-- TASK DATA follows --

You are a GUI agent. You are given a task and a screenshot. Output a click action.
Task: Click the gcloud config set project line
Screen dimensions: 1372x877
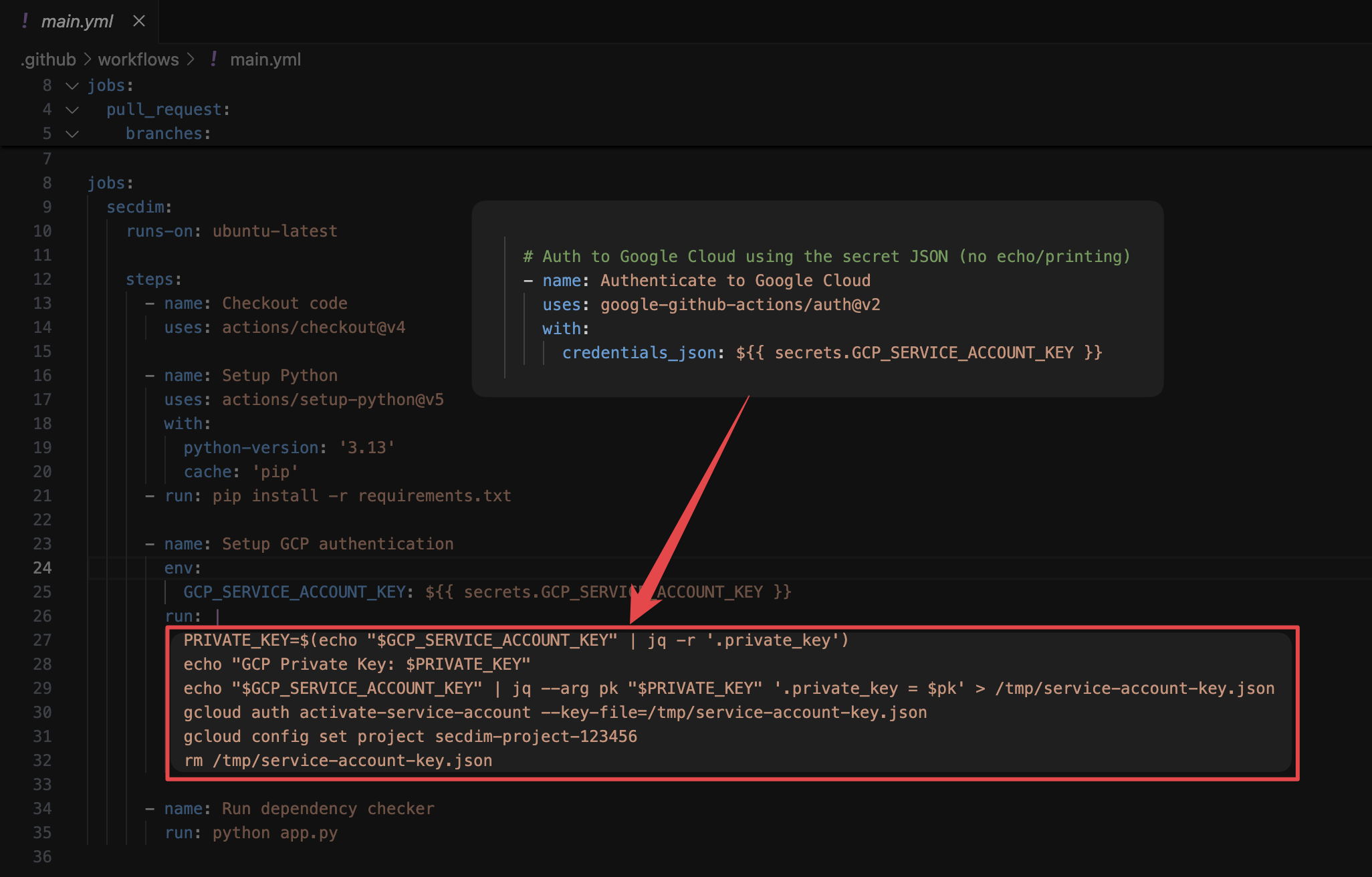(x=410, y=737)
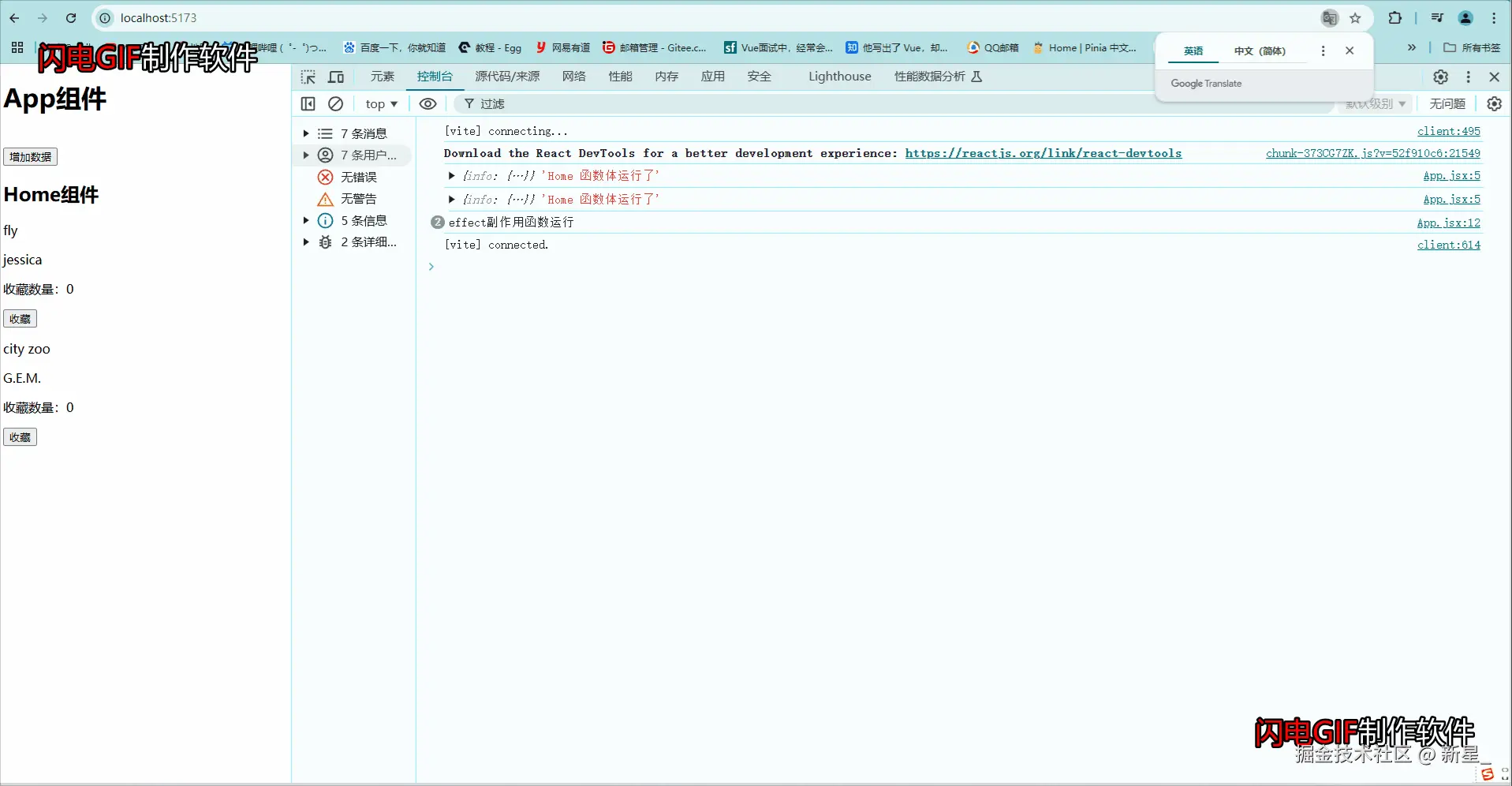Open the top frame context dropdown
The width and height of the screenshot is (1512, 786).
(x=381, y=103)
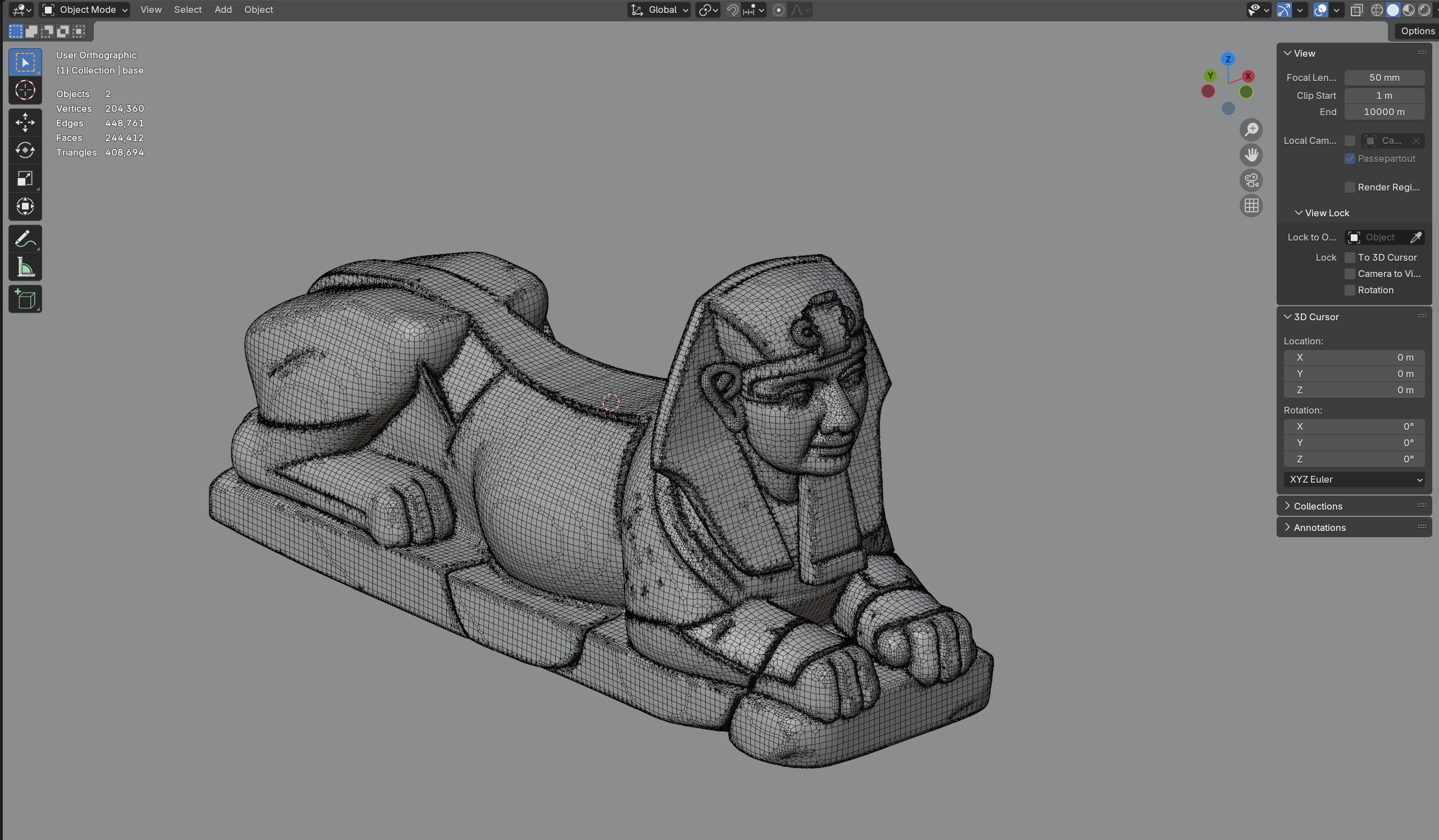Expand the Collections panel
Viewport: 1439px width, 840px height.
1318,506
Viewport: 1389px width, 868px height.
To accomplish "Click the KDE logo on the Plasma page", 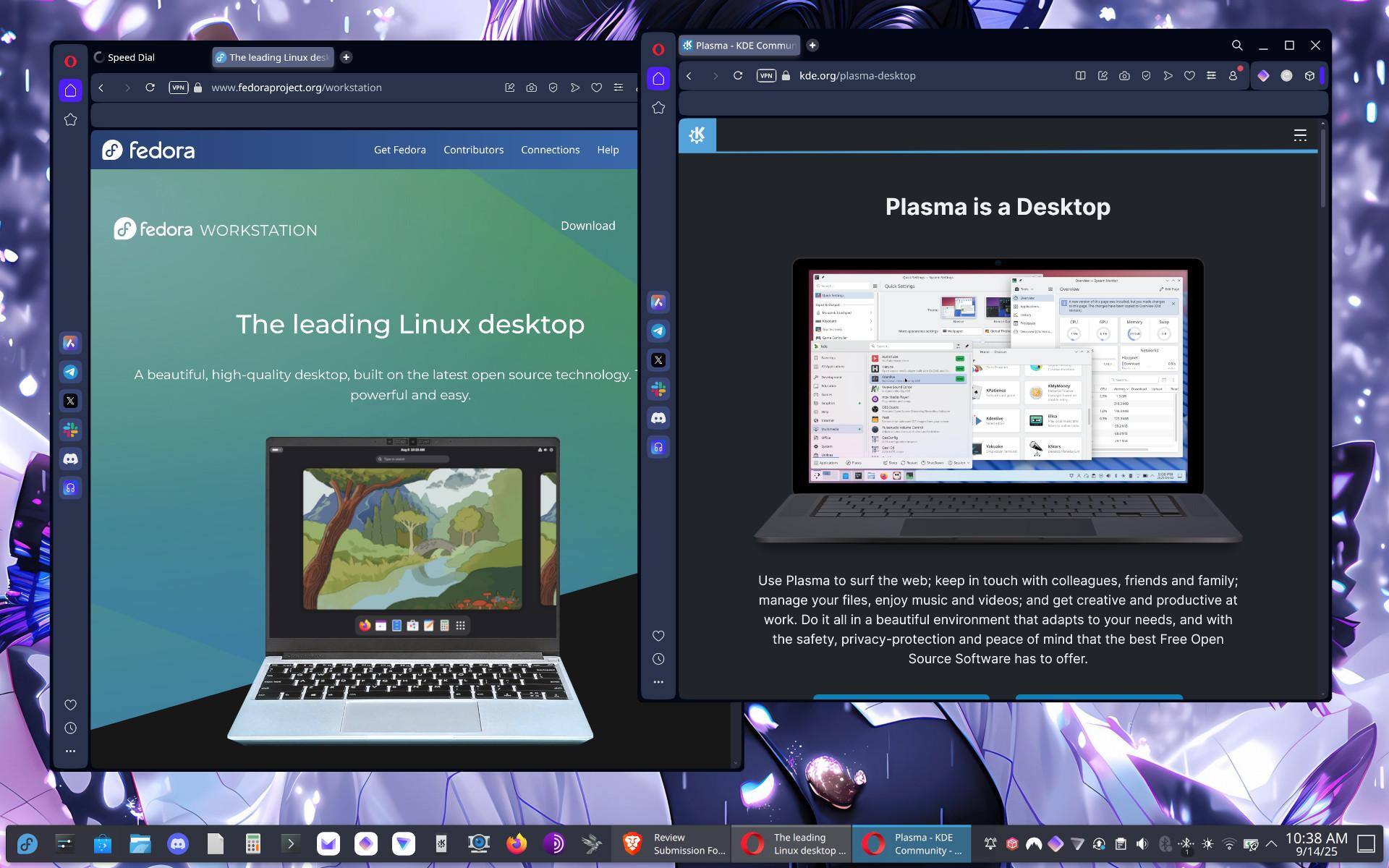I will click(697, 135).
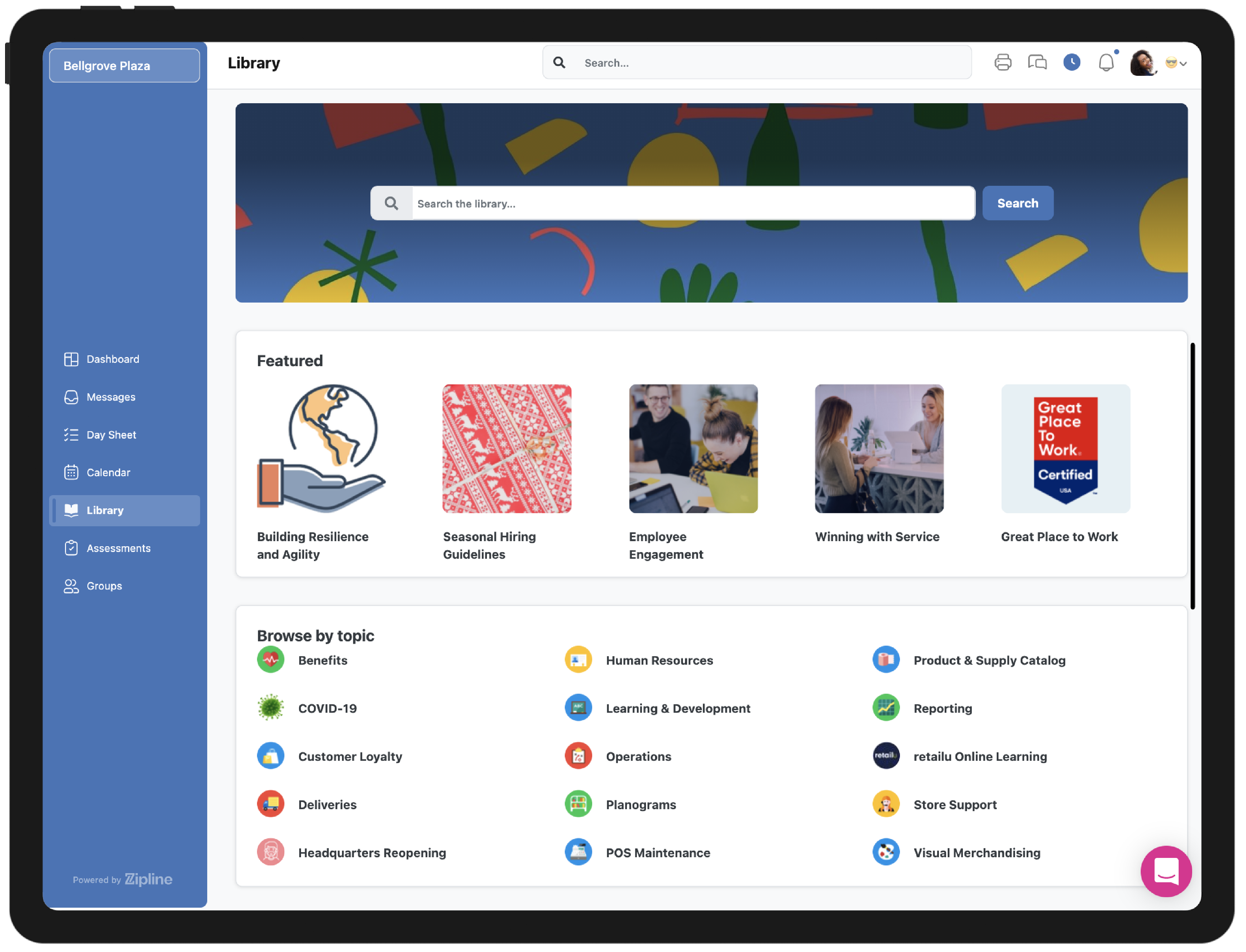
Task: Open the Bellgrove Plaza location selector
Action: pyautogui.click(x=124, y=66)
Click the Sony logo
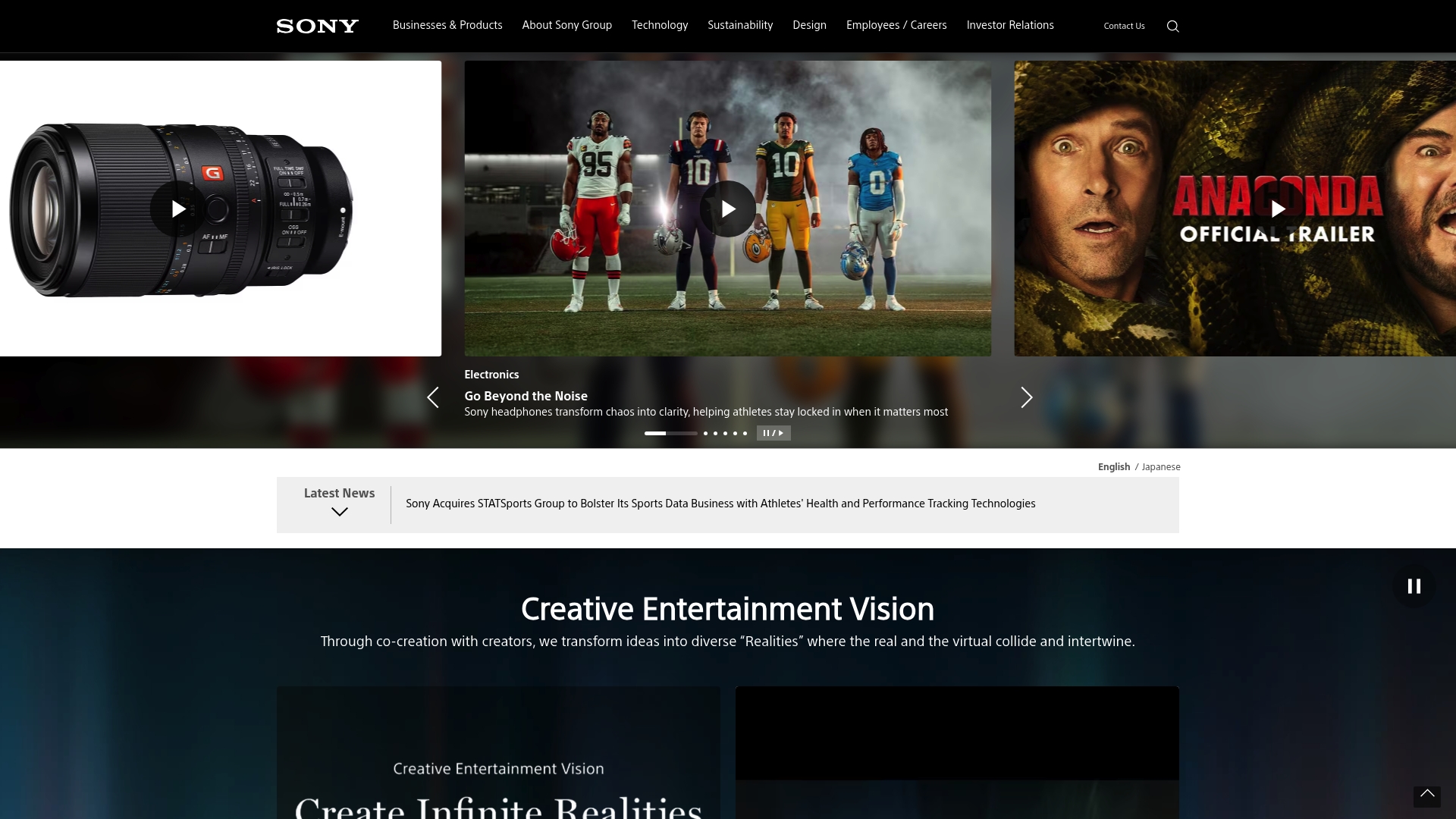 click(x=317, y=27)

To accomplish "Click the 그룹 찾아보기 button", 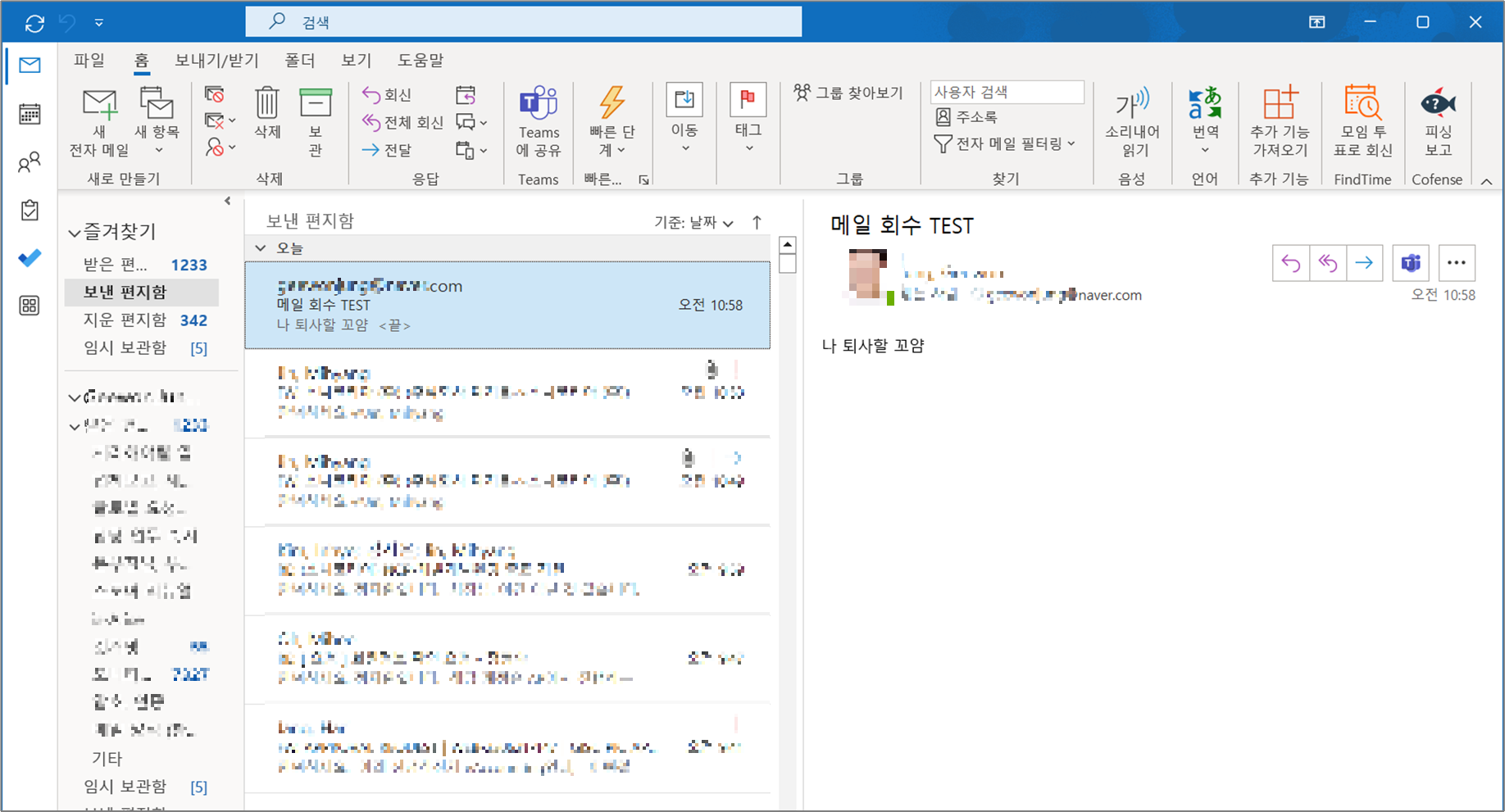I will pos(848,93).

-- TASK DATA concluded --

TASK PROMPT: Beginning with the first line of the entries above, repeat each line word for word until the line with "Viewport: 1389px width, 868px height." has been given too. Omit the pictures.

REPLY TO THE EXERCISE:
You are a GUI agent. You are given a task and a screenshot. Output a click action.
Task: Click the gcloud config set project line
Screen dimensions: 1372x877
(x=410, y=737)
Open the top frame context dropdown
The width and height of the screenshot is (1512, 786).
(x=381, y=103)
Expand the Collections panel
Viewport: 1439px width, 840px height.
1318,506
Viewport: 1389px width, 868px height.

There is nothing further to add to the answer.